My husband spends his days checking heifers.  Now remember my good students, that heifers are very young, first time mothers.  They are the unwed teenagers of the bovine population.  They need to be monitored closely for birthing distress and to ensure they are going to raise their newborn babes and not spend their days drinking ale with their friends and getting new tattoos. 

J-Dub has 20 heifers to watch.  Out of those 20, 12 have calved and the rest are growing closer every day.  So he makes his rounds studying their backsides for floppy and swollen you-know-whats and big, full utters (a.k.a. bags).  But the tell-tale sign that a heifer is about to calve is a raised tail with a crook in it. 

I accompanied him the other day.  The cows who remain pregnant gather around the truck looking for a handout.  The heifers who have calved usually are hidden out with their babies somewhere, or they leave the babies hid out to come get a handout. 

The second cardinal rule of cowboying aside from ALWAYS CLOSE THE GATES is ALWAYS COUNT THE COWS. 

After a quick head count, it was discovered that a heifer was missing. 

 She was quickly found amidst the Skunk Brush, 

with a new, wet baby by her side.

A new, wet baby with a rumbly tummy. 

7 more babies to go.

Birthing Babies

My husband, whose Superman cape is presently hanging in the closet while he lounges in his Lazy Boy has a pretty in-depth resume’.  Among his many talents include cowboss, gourmet chef, drumming dynamo,  and husband extraordinaire.  But most recently, he has added foal nanny.  The ranch he works for decided to buy a horse.  A horse who happened to be pregnant.  The horse nanny position was assigned to J-Dub.  So he’s been watching a bred mare for quite some time now checking her for signs of birthing.  Normally, a horse would have a foal and raise it in the pasture and life would go on without any interference from man. 

But this mare is a bit on the high-end, with good breeding for a cutting horse.  The hopes are that the baby will have good cutting horse tendencies and make a nice investment.

It’s a gamble.  There’s probably better odds betting 13 black with a spin of a roulette wheel.  But I like to play it safe anyway.

Due to the investment of this animal,  instead of putting her out into a pasture to have a baby, my husband built her a nice little stall and has been horse-sitting.  

Much like Prissy in Gone With the Wind, J-Dub “don’t know nothing ’bout birthing no babies.”  Except cows.  Who are put in the pasture to calve.

The reason he must watch this horse closely is the very small window of time in which the foal needs to be “imprint trained”. 

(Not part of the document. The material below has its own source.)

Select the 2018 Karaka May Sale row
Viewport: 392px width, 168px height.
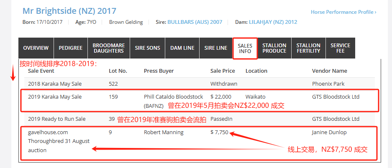(200, 84)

Much like Prissy in Gone With the Wind, I don’t know nothing about imprint training, but this is how I understand it.  As soon as the foal hits the ground, before it even stands up, a human begins working with it in order to imprint its brain  with certain techniques to enable it to be trained easier later in life.   

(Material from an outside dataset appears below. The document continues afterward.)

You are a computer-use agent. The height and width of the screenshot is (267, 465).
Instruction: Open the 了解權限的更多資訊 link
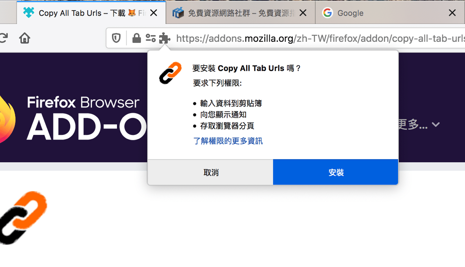228,141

Last Saturday night we left town for a music festival in a nearby town believing that she was still 24 hours away from foaling.  Some other expert in horse gestation and delivery said if she wasn’t waxing (whatever that means) then we’d probably be okay until Sunday.

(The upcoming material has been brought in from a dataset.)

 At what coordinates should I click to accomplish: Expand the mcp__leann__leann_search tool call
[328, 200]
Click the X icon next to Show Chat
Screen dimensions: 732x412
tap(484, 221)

But when we returned on Sunday afternoon to check on the little mama, she had a little horsie by her side.

Although we were late and weren’t sure when the baby was born, J-Dub began his work.

He tied up Bobby, the momma, to get her out of the way and keep himself out of danger. 

Then began his newly acquired knowledge of imprint training on the little baby girl.

Mama  pawed the ground, knickered, and kicked up quite a stink, and some dirt, while her baby was taken from her and poked, prodded, pestered, and primed.

The idea of imprint training is to establish a bond between the baby and a human and to get it used to being handled to desensitize it for later training.  J-Dub laid the baby down on its side and rubbed it all over.  He picked up its feet for when it needs to be shod, rubbed under its tail so it won’t spook if a rope rubs it there, flexed its legs, stuck his finger in every orifice on its body and rubbed it all over until it was calm.  Then he rolled it over and did everything again on the other side. 

Then the two were reunited.  Four days later, Bobby the mama, was hauled to a nearby town to be bred back to foal again in about a year.  When the baby is weaned, she will be sent to a trainer and hopefully her imprint training will have taken effect.

J-Dub spent all that time building a nice little horse stall, equipped with pine shavings for a bed, and Bobby didn’t even use it.  Here’s the afterbirth laying in the horse pen.  Isn’t fascinating?  It looks like a big oily rag or something.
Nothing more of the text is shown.